INPUT MATERIAL section start

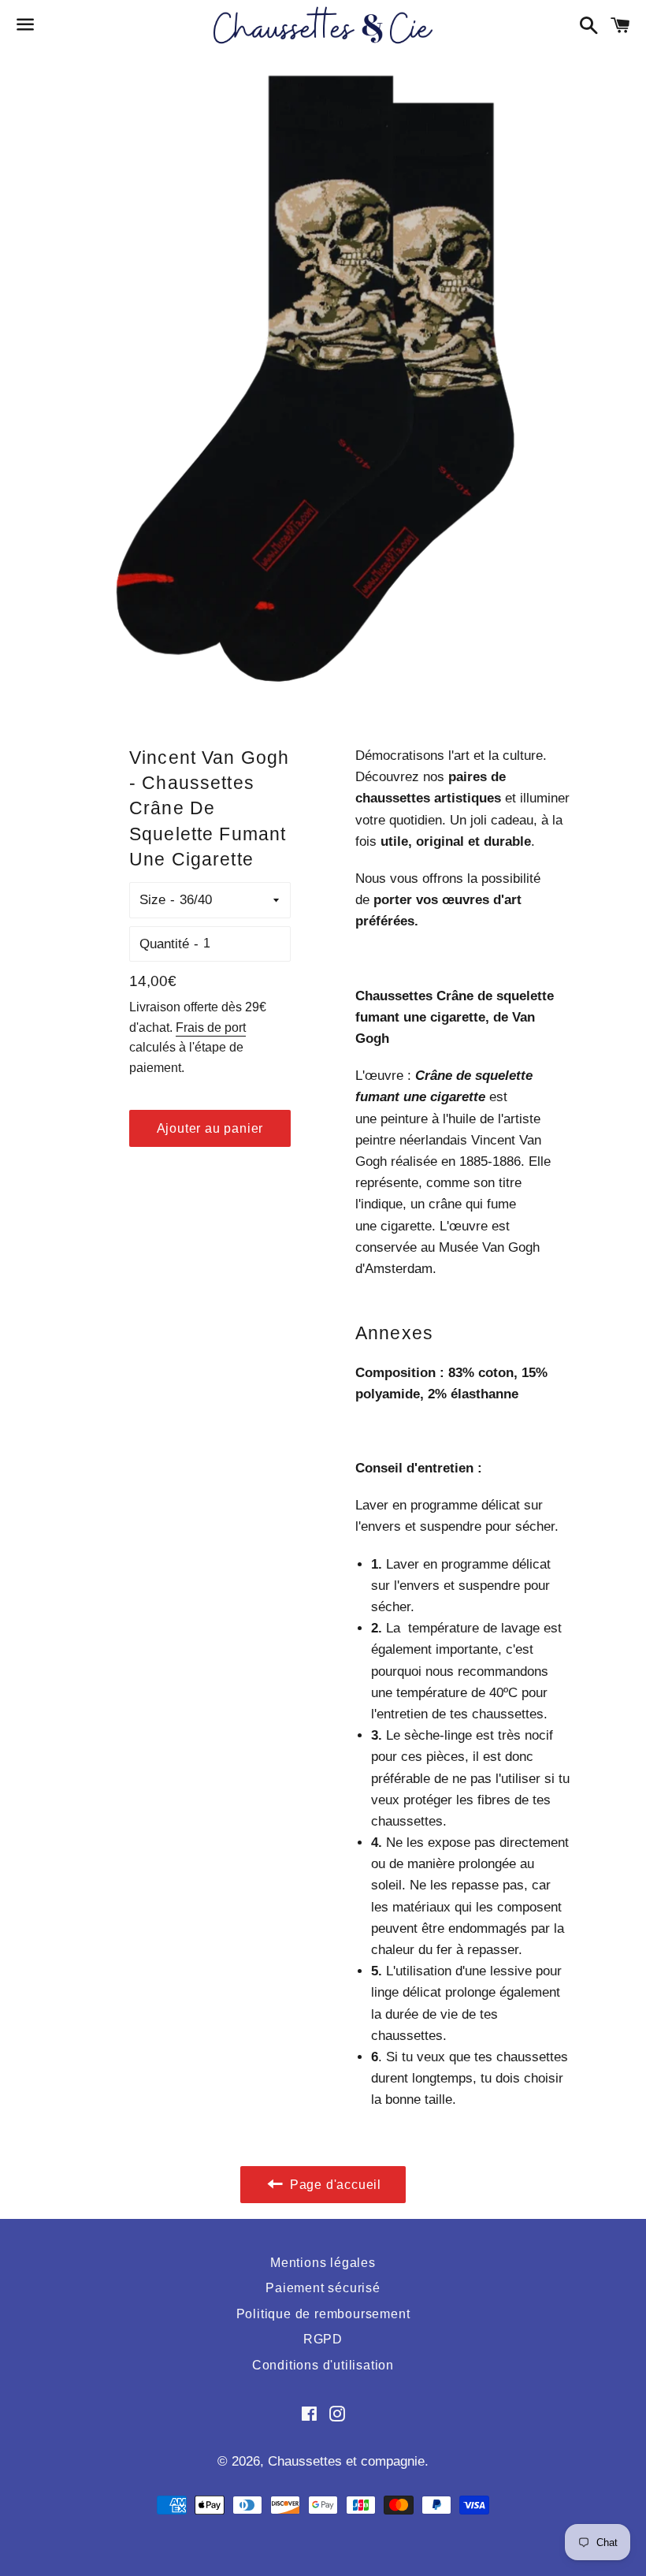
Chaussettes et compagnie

INPUT MATERIAL section end
INPUT MATERIAL section start

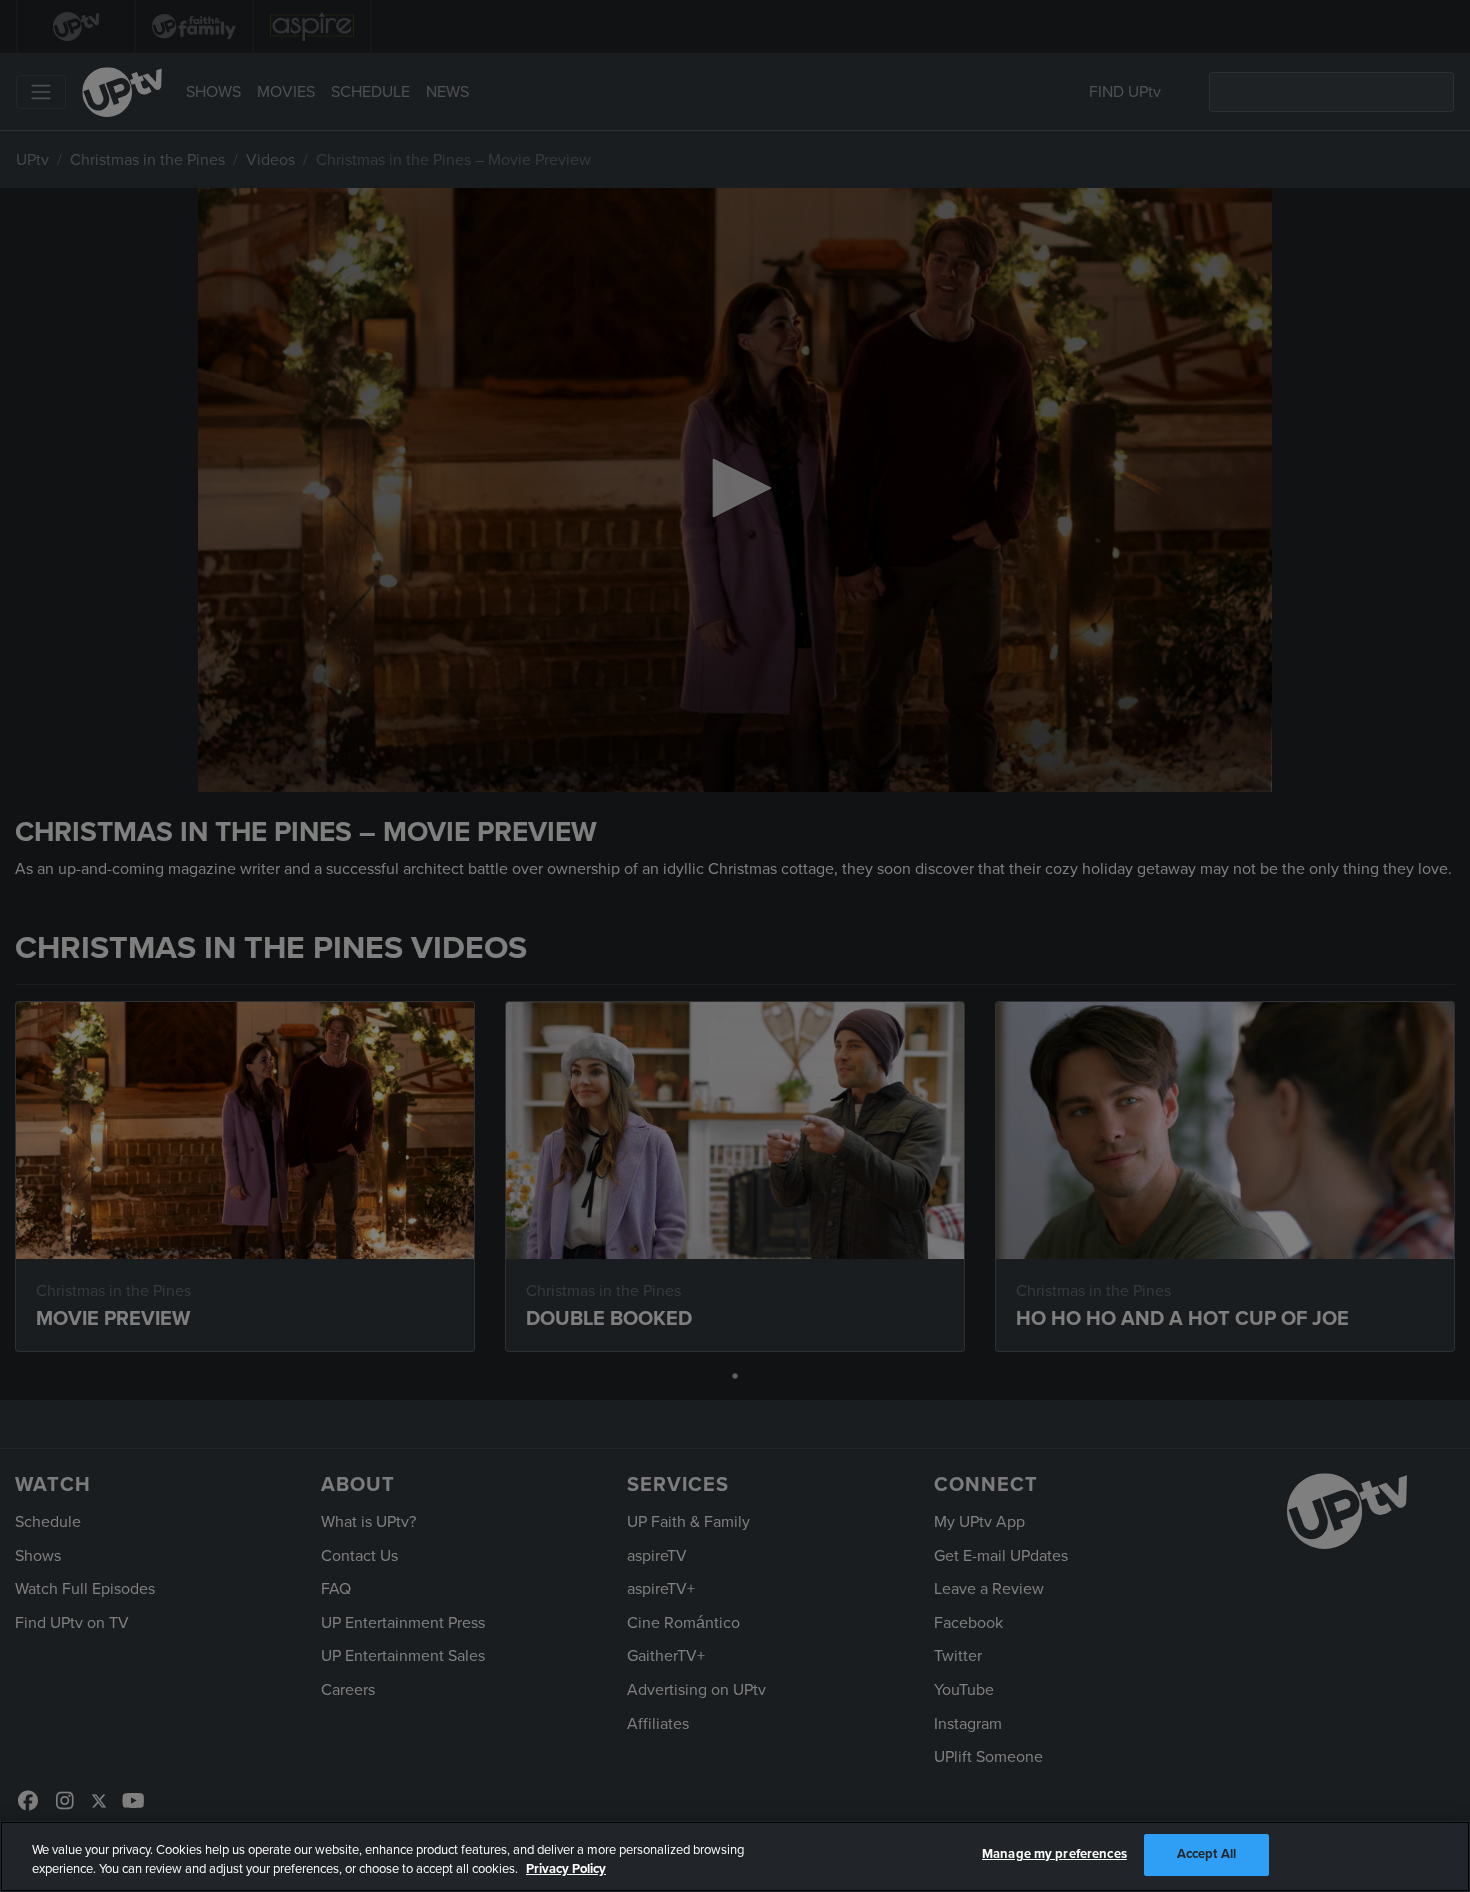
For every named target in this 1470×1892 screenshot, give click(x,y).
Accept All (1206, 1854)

INPUT MATERIAL section end
INPUT MATERIAL section start

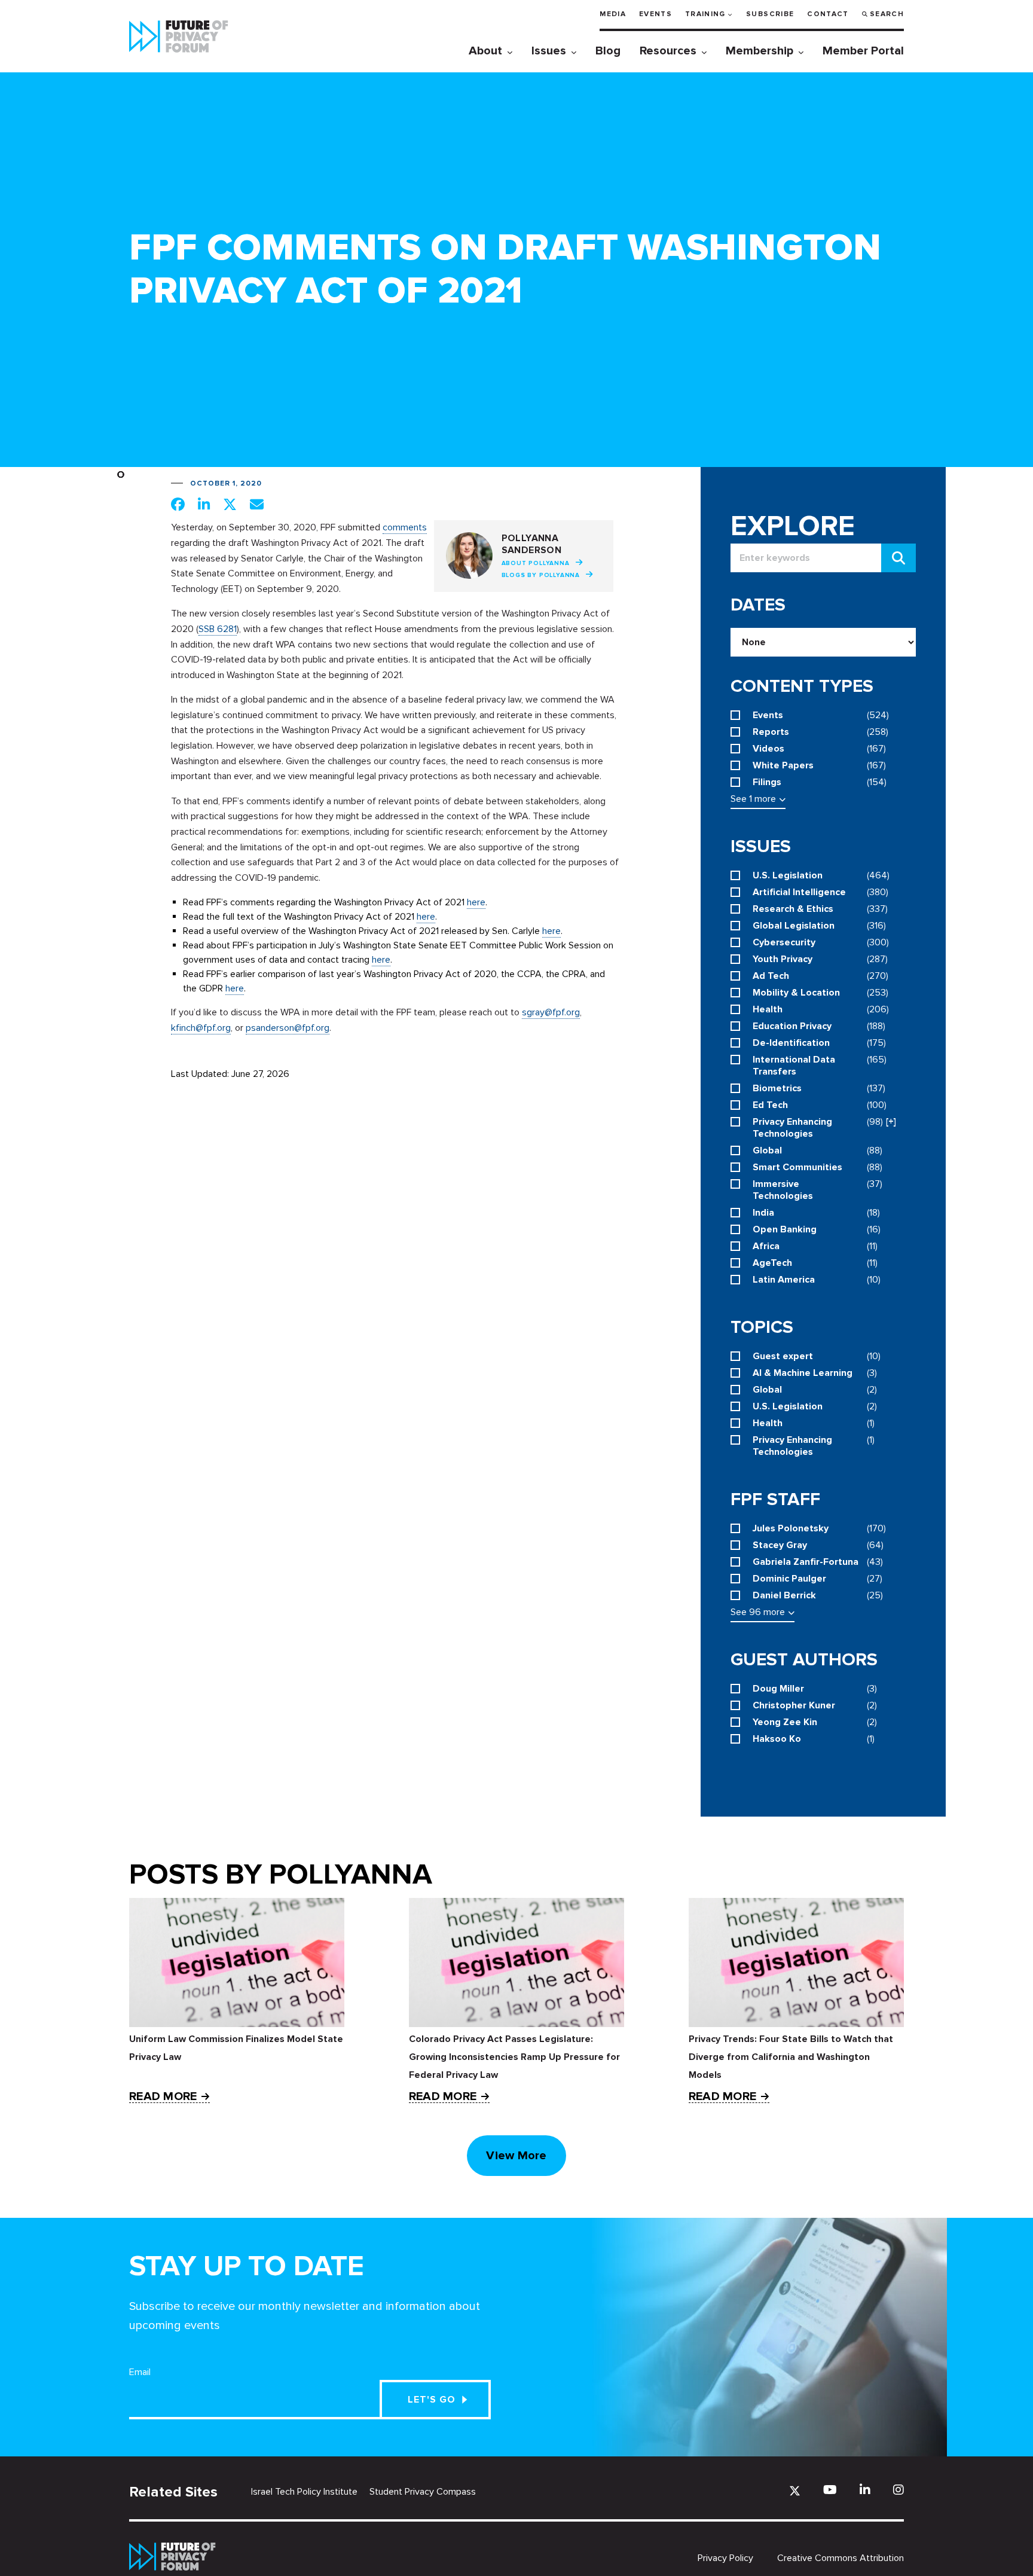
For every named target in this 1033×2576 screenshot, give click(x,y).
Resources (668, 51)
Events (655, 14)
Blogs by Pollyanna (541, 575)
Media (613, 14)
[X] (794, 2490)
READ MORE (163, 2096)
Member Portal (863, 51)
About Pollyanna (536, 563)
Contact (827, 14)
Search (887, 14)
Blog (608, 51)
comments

INPUT MATERIAL section end

Scan the material above for the word "target". Copy each line where it occurs.

### YOUR SOLUTION
For every named target in this 1470×1892 screenshot, give click(x,y).
For every named target in this 1033×2576 screenshot, give click(x,y).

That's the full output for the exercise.